Tom has one of his famous colds. I knew it, too. I just knew it. Last weekend I told him I didn’t want to have sex. Well, normally, he “gets me back,” so to speak. He goes and does the same thing to me and comes up with a reason himself to get out of sex. I swear that just the other day I said to myself - no sex again this weekend, cuz you know he’ll have some kind of excuse to not screw cuz you wouldn’t last weekend. Then sure enough, here he is telling me today he has a cold. Is he lying? I don’t know. Although his timing is quite a coincidence, he is due for a cold, and he says everyone else on his shift is sick. He can’t go more than 3-4 months without a cold, but the good thing about it is that I know I won’t get it. If I caught colds as easily as I used to back east, look how often I’d have to go down with him and get sick, too!
Anyway, I know I should probably be sad about this, but I no longer have any desire for sex with him. If I knew we’d never screw again, I’d be perfectly OK with it. It’s for two reasons. One is that I’m sick of it, cuz it’s not new and exciting anymore. Two is because of all the lies, manipulations, and controlling he’s done in bed all these years to ensure I never got pregnant (with the exception of the 15 times or so that he dared to squirt in the “right” time frame. Yeah, after I’d convinced him I was psychic and that one of the things I saw was that I’d never have a child). I know I could never get pregnant, and I know I don’t want a kid and its burdens and responsibilities, but I don’t think I could ever forgive him for what he’s done/does in bed. It was/is totally wrong of him, and more so, it’s unnecessary. He need not worry about a baby that cannot be made, and this tells me that it’s more than just fear of pregnancy. It’s his stubbornness and his desire to be in charge of the sex and what happens with it. He wishes I was deprived and unhappy with it. When I used to be, he was amused by it. I know he was. It was obvious. Any idiot could see so no matter how much he’d deny it. Well, I’m pretty much permanently turned off and I don’t think anything can be done to rekindle my desire. We can’t make it new and exciting again, and even if he lost his fears and decided to show me how good I am in bed like he says I am, I still don’t see how my desire would be rekindled. I love the man to death outside of bed and look forward to being with him forever, but he’s old, dead news bed-wise. I’ll take my fantasies over him and his dry dick any day.
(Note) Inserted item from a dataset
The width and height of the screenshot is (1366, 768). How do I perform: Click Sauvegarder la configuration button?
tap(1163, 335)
Last night was his last night at work. He goes in Monday morning at 6:00 and has to leave here at 5:00 and get up at 4:00. The night shift gave him a “good-bye and good luck” card that they all signed and a cake. He brought me home a piece.
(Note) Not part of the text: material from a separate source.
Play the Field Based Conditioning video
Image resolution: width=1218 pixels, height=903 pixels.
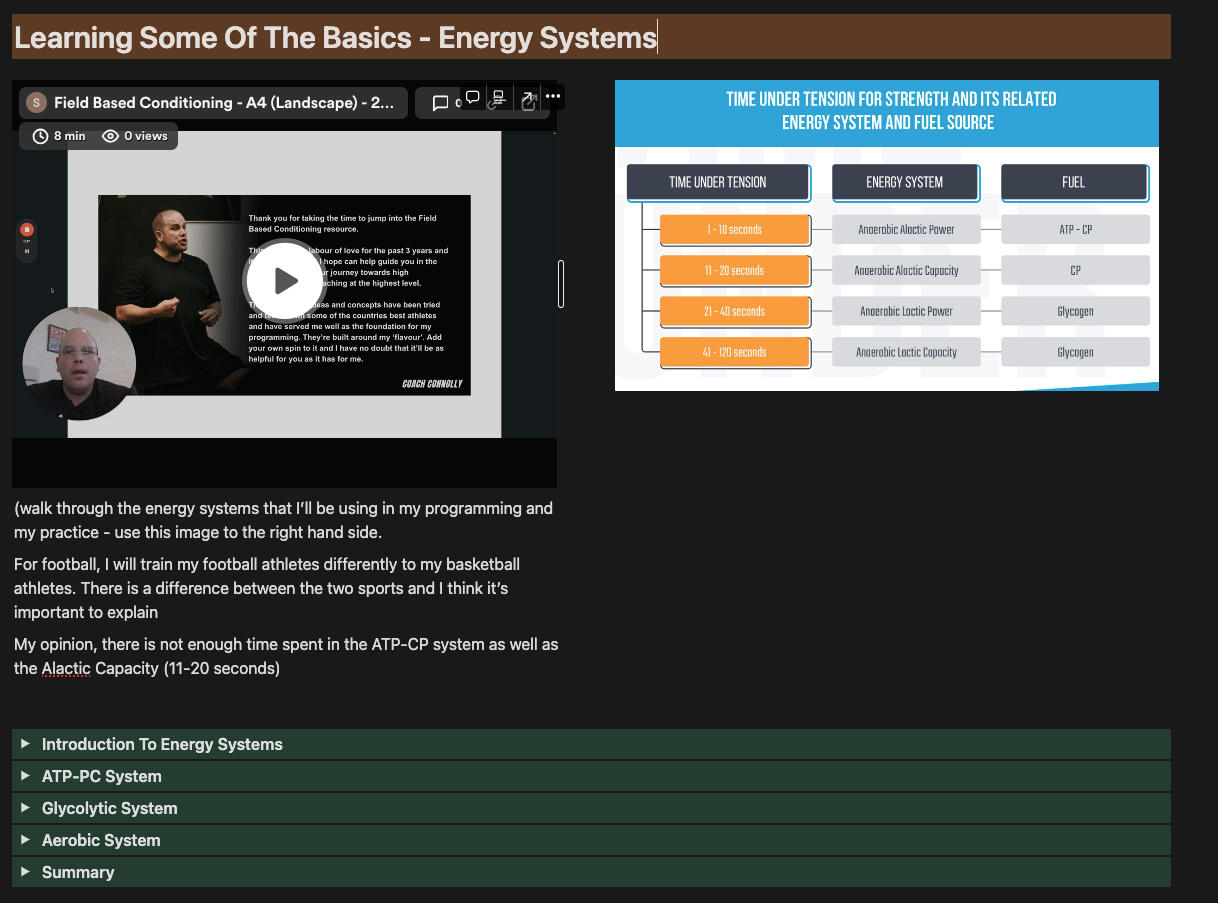pos(284,281)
I finally got to start printing again and began printing out pictures for Dureen and Art, but the fucking cartridge was defective. Yeah, I know. I just had to be the one to get the damn defect, too. I did get Dureen and Art’s letter printed out, and the 40 or so pictures that I printed, which are a bit grainy and blurry (the ink leaked) will go to Paula. I’ll enclose a few with each of my regular letters to her. Anyway, I’m beginning to wonder if something up there doesn’t want me printing these letters/pictures to Dureen, Art and Tammy.
I shortened the rat’s cages. I was sick of popping off their shelves, which they’d piss all over, and have their shit and piss go flying onto the walls and carpet, so I shortened their cage and left them with just their tubes. That’s all they really need.